Afterwards, although, their correspondence remained polite, Alfred gradually began to vent more of his frustrations to Russell (it would have been out of character for him not to speak bluntly). In a lengthy letter to Russell in 1946 (perhaps the last one he wrote to him), Korzybski said:
Some of my students in London told me some amusing gossips that my Science and Sanity was so against your grain that you threw the book into the Atlantic. Should this be true, it would be sad news, because your great work in Mathematical Foundations is at the very core of a non-aristotelian revision...Well, my dear Russell, your bloody ‘types’ if translated…and applied in daily life do work…Your behavior and platonic verbal fictions, no matter how clever, and ‘academic’, are read by few ‘intellectuals’, but they cannot be workable, and so cannot be applied in general education. Yet your ‘types’ gave a formulation in crisp terms. I worked it out in a language applicable to life, and when people are trained in it in childlike terms, which applied even to ‘mentally’ ill it works astonishingly…(14)

In a short note, Russell told Korzybski he had heard the story too, but assured him that he had not thrown Science and Sanity into the Atlantic.(15) 

You may download a pdf of all of the book's reference notes (including a note on primary source material and abbreviations used) from the link labeled Notes on the Contents page. The pdf of the Bibliography, linked on the Contents page contains full information on referenced books and articles. 
10. B. Russell to AK (Telegram), 4/7/33. AKDA 25.551. 

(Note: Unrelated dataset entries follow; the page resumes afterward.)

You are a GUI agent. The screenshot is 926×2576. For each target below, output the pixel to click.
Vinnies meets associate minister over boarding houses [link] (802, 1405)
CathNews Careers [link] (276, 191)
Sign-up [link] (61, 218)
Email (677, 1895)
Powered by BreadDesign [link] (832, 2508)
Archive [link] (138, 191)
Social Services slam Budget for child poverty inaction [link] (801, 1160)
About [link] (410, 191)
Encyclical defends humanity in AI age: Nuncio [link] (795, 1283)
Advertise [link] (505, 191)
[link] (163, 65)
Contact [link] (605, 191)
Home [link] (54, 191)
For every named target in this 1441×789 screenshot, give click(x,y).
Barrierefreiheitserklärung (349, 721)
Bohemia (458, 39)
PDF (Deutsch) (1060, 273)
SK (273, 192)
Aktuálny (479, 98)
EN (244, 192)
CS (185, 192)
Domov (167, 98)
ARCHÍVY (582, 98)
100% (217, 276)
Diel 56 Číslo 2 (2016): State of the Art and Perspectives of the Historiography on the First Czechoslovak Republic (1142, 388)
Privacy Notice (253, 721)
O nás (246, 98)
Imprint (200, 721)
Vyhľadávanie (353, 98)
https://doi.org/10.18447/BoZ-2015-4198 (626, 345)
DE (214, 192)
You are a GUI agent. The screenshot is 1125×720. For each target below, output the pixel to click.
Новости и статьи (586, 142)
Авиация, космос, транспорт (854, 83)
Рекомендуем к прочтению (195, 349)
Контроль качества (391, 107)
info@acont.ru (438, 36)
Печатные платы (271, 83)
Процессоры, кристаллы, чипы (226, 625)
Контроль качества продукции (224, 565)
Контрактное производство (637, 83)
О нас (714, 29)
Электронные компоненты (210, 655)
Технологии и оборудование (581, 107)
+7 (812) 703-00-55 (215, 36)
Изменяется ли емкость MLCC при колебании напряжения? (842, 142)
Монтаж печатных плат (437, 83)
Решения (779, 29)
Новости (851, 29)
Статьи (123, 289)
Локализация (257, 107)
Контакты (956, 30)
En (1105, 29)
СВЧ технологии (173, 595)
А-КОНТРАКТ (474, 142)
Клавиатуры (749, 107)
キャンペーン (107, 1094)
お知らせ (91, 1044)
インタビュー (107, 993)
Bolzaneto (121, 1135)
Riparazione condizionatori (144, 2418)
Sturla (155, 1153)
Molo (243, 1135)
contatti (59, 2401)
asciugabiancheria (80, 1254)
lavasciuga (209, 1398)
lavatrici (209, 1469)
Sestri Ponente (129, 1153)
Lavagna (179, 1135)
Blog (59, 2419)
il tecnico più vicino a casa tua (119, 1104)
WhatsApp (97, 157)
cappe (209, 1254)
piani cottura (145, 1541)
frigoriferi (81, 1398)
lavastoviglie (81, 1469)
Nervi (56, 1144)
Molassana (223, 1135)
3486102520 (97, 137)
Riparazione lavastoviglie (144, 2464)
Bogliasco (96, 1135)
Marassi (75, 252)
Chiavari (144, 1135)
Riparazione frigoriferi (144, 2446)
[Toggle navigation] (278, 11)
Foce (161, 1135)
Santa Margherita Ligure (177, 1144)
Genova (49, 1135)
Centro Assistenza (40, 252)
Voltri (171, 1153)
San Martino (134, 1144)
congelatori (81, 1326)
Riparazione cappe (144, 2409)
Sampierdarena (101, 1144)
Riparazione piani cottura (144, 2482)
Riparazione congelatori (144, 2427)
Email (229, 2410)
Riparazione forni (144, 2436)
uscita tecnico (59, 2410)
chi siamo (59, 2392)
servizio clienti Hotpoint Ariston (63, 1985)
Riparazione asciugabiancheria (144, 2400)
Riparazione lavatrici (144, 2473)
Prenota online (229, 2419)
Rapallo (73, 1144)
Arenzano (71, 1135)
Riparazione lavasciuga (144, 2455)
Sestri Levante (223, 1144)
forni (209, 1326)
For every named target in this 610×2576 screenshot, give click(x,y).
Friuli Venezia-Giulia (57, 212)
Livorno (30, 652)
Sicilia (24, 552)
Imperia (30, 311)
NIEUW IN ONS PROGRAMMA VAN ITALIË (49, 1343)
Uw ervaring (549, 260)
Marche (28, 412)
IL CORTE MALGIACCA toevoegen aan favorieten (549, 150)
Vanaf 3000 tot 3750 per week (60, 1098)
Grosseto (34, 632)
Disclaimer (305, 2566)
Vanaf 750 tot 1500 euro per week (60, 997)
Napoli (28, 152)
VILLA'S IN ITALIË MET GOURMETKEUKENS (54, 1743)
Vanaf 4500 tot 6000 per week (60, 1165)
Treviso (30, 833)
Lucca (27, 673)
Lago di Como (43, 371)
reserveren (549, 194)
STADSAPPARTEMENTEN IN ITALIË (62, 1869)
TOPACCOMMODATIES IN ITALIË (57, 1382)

11. In 1939 Russell wrote to Korzybski “I should like very much to know about the semantic definition of number that you mention [in a previous letter to Russell].” If Russell had read with any care either the page proofs or the published copy of Science and Sanity that Korzybski sent to him, then he would not have missed Korzybski’s suggested improvement upon Russell’s definition of number, discussed in detail in Chapter XVIII of Science and Sanity and mentioned in various places throughout the book. B. Russell to AK, 1/14/1939. IGS Archives. 

12. Russell 1919, p. 205. 

13. Philosopher Bryan Magee who got to know Russell toward the end of the great mathematical philosopher’s life, called him a genius for theory who “treated practical problems as if they were theoretical problems. In fact I do not think he could tell the difference.” Magee 1999 (1997), p. 210. 

14. AK to Russell, 7/27/1946. IGS Archives. 

15. B. Russell to AK, 8/9/[1946] IGS Archives.